Thursday, January 28, 2010

Stanford Prison Experiment

Freddie the dog is home and castrated. I was used to the terms "neutered" and "fixed", but they suddenly felt like some evil euphemism like "enhanced interrogation techniques" when the lady asked said "You're here for a castration..?" The woman who asked me - I don't know if she was a veterinary nurse or what - smiled very sweetly as she said it. I suppose these bright and attractive young women, necessarily good with dogs and probably equally good with people, are used to the sight of men wincing in sympathy when they leave their dogs in to be castrated. For some reason this makes me feel slightly pathetic.

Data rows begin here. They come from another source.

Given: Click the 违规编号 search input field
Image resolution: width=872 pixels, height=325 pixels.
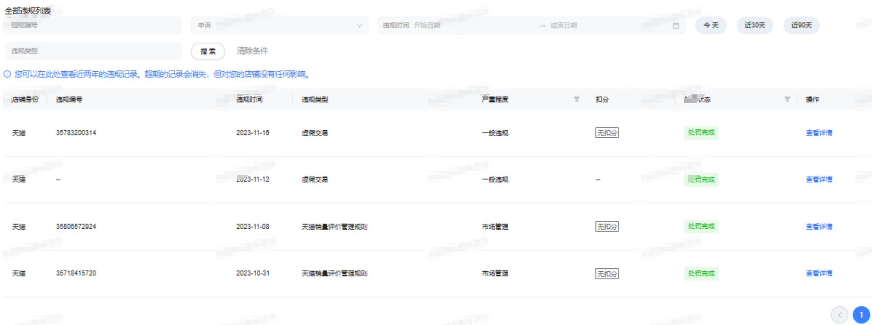Looking at the screenshot, I should pyautogui.click(x=93, y=25).
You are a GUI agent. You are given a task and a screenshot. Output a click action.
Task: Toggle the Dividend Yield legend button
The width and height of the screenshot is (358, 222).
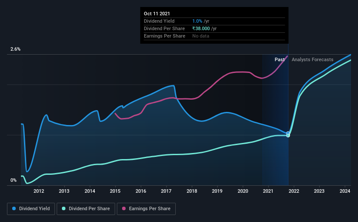click(31, 209)
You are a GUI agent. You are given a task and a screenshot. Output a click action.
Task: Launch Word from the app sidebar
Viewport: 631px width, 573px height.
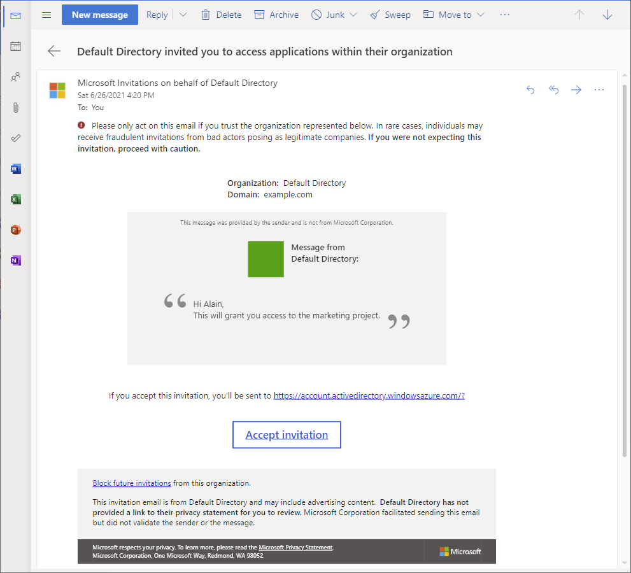pos(15,169)
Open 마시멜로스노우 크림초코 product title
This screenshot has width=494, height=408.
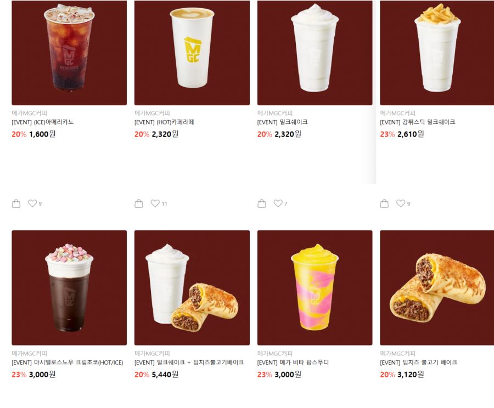tap(68, 362)
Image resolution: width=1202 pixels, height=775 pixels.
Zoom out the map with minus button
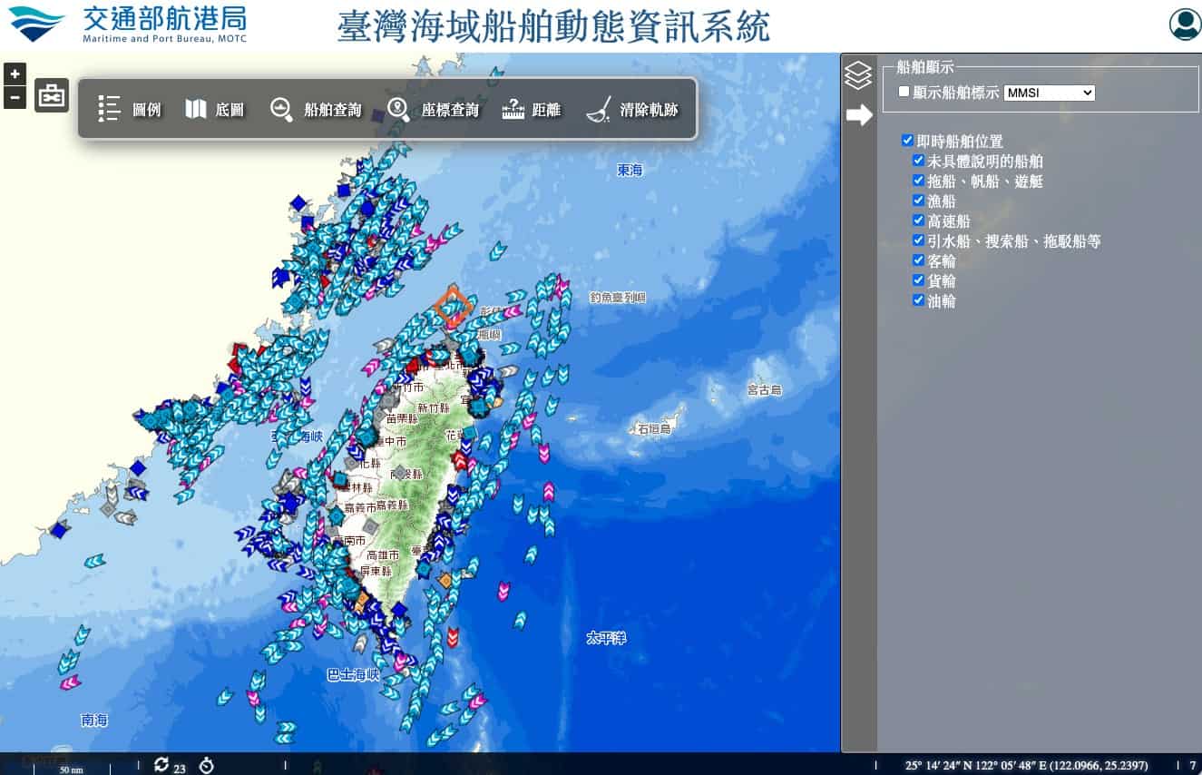(x=15, y=97)
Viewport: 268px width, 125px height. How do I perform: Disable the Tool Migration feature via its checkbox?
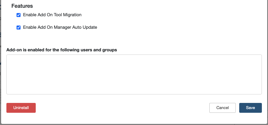tap(19, 15)
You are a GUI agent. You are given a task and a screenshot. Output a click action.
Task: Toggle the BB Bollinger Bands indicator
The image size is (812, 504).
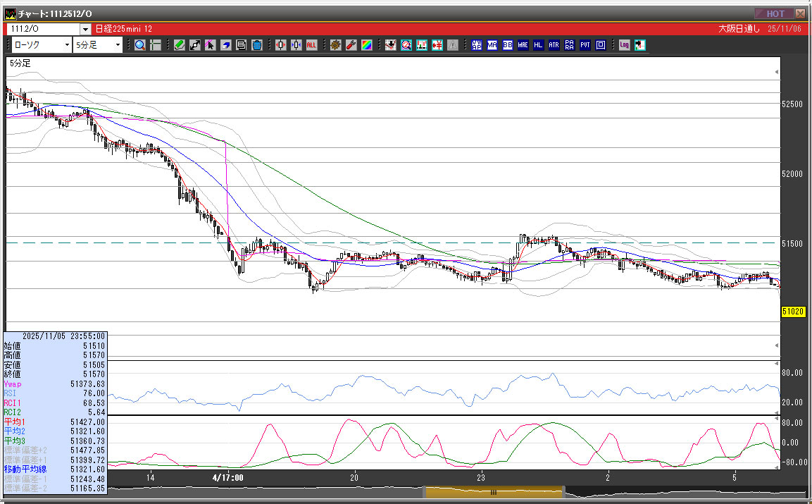coord(508,45)
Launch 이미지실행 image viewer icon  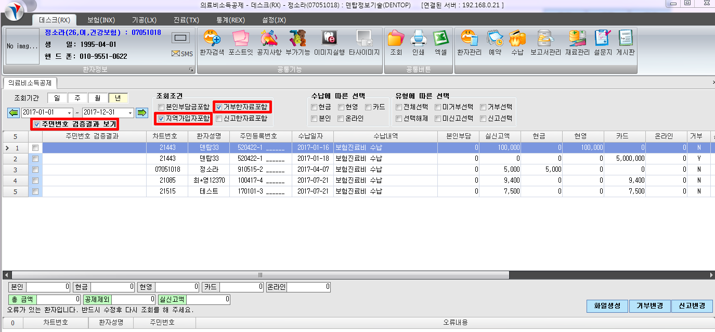click(x=329, y=43)
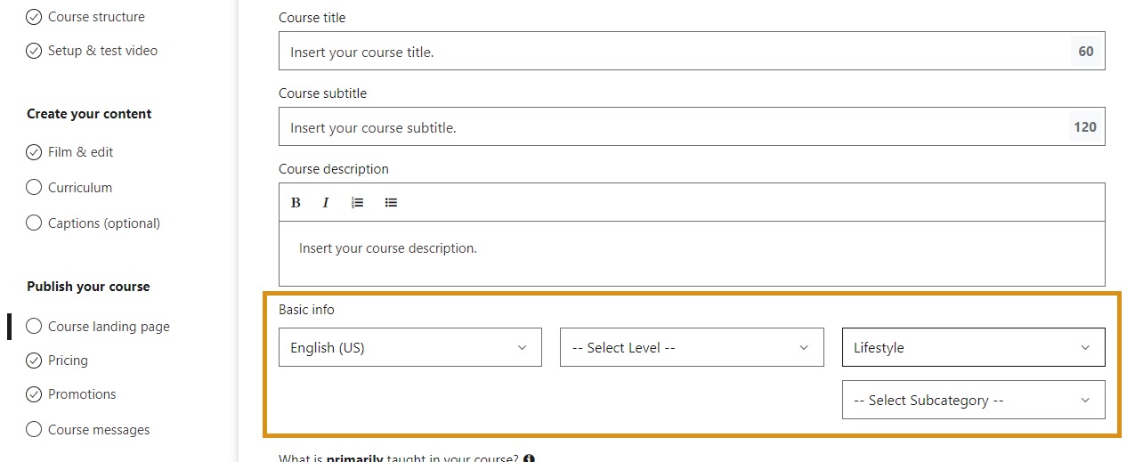Click the Course structure checkmark circle
The image size is (1135, 462).
pyautogui.click(x=34, y=17)
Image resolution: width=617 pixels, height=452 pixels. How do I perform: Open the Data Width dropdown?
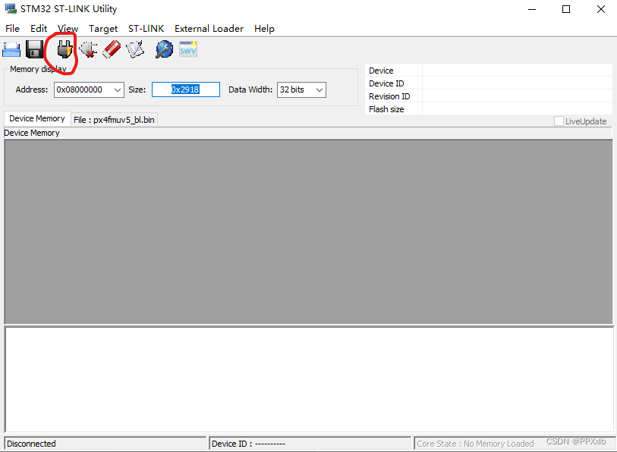coord(320,89)
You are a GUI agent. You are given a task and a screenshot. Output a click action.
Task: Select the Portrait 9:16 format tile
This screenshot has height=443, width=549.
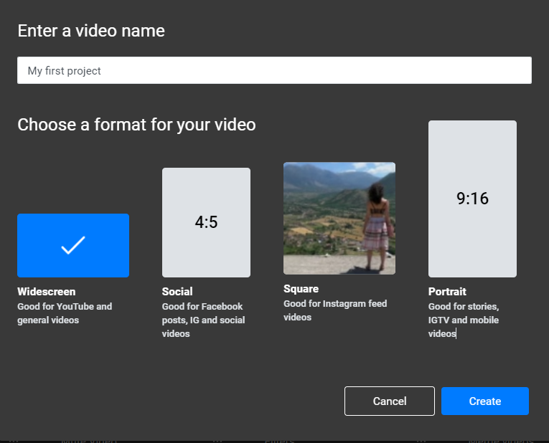click(472, 199)
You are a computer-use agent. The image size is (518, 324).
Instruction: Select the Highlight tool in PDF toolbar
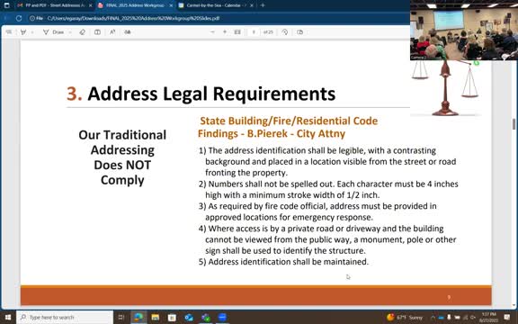[23, 32]
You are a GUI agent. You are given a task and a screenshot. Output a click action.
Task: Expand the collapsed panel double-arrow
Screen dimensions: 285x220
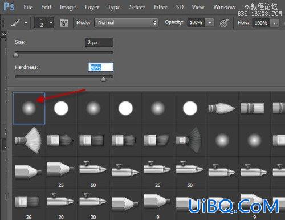click(x=4, y=34)
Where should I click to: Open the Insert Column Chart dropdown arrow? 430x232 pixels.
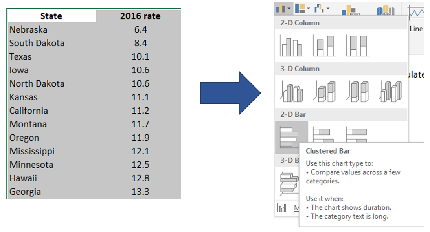coord(289,8)
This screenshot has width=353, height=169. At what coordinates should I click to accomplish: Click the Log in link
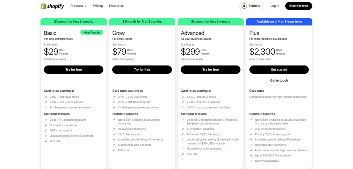coord(275,6)
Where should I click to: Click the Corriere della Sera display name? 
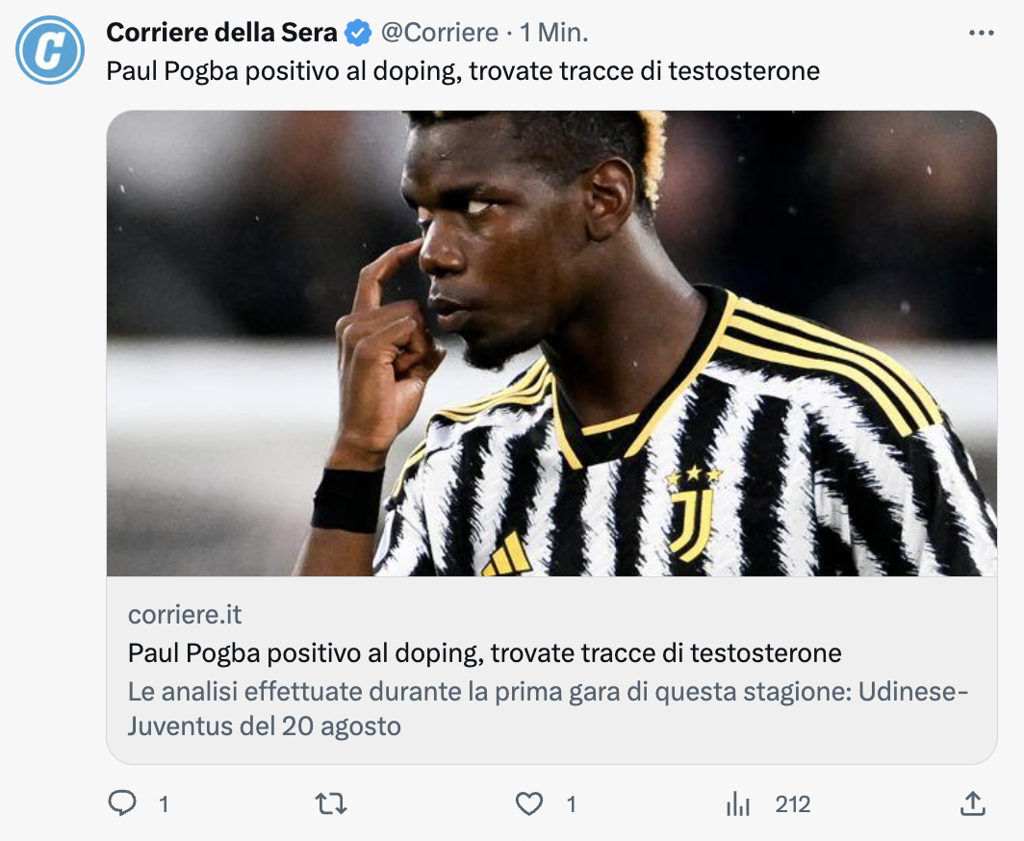click(221, 33)
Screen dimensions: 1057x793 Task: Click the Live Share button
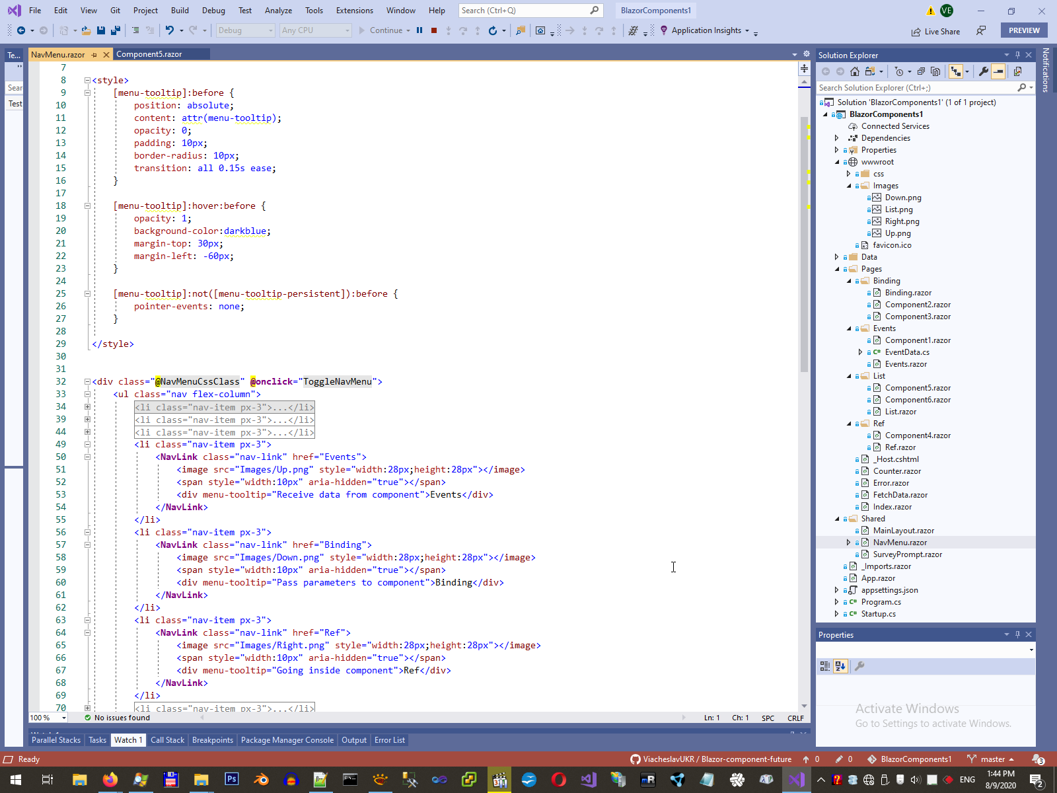(x=935, y=31)
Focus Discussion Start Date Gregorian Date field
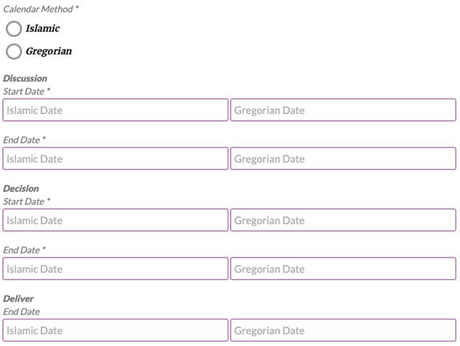The image size is (460, 346). [343, 110]
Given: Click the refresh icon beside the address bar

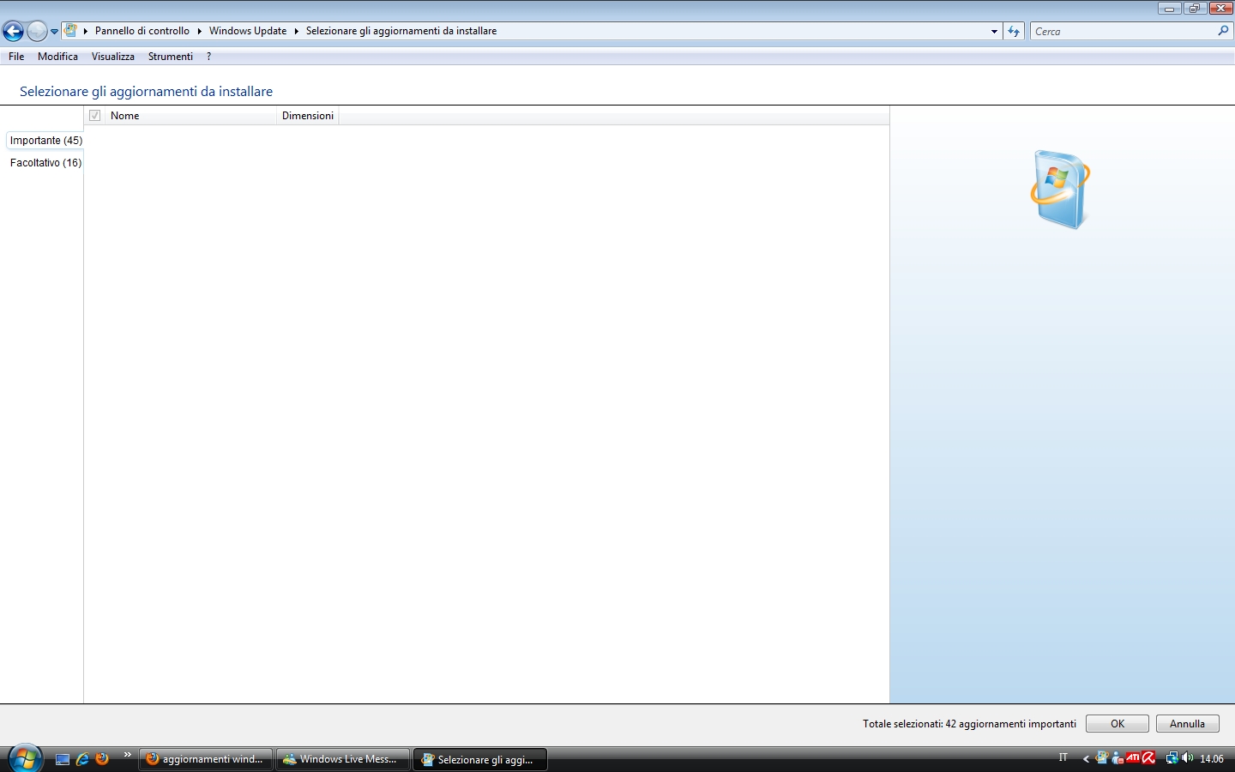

I felt considerably less mawkish about taking the animal to be castrated after he escaped the other night. He turned up in the house of a patient neighbour (it is his home from home) but all my handwringing about respect for the personal physical integrity of my little dog seemed a little wishy-washy in the face of the practical necessity of having him fixed, and by the time the nice lady simpered the word "castration" I had settled into a cosy state of responsible melancholy. I felt bad for the poor dog, but I was only doing what had to be done, and I was only following orders.

I imagine that if I had been involved in the Stanford prison experiment (you know in the 70s, I think, when they randomly assigned the roles of prisoner and prison guard to volunteers and observed the brutality into which the "guards" soon fell) I'd have been a great guard. If I had been a subject in that Milgram experiment about obedience to authority, I reckon I would have turned the electric shock dials up to eleven and expected a reward for taking personal initiative.

Anyway, we got Freddie home, and naturally he is miserable. But it's not because he has suffered the indignity of emasculation, it's that he was under general anaesthetic and he can't go for walks and he has to wear this ridiculous cone around his neck. The cone is at least transparent so he has some peripheral vision, but it makes him look demented and it gets in the way of sniffing. He'll get over this, of course. His stitches come out in ten days and he'll resume his life as a pup, and I suppose it might not be a bad thing to live a life unburdened by sex. It is thought that at least part of P.G. Wodehouse's incredibly prolific output may have something to do with his having mumps as a child and just not being that interested in sex, so perhaps he will become a great artist or something.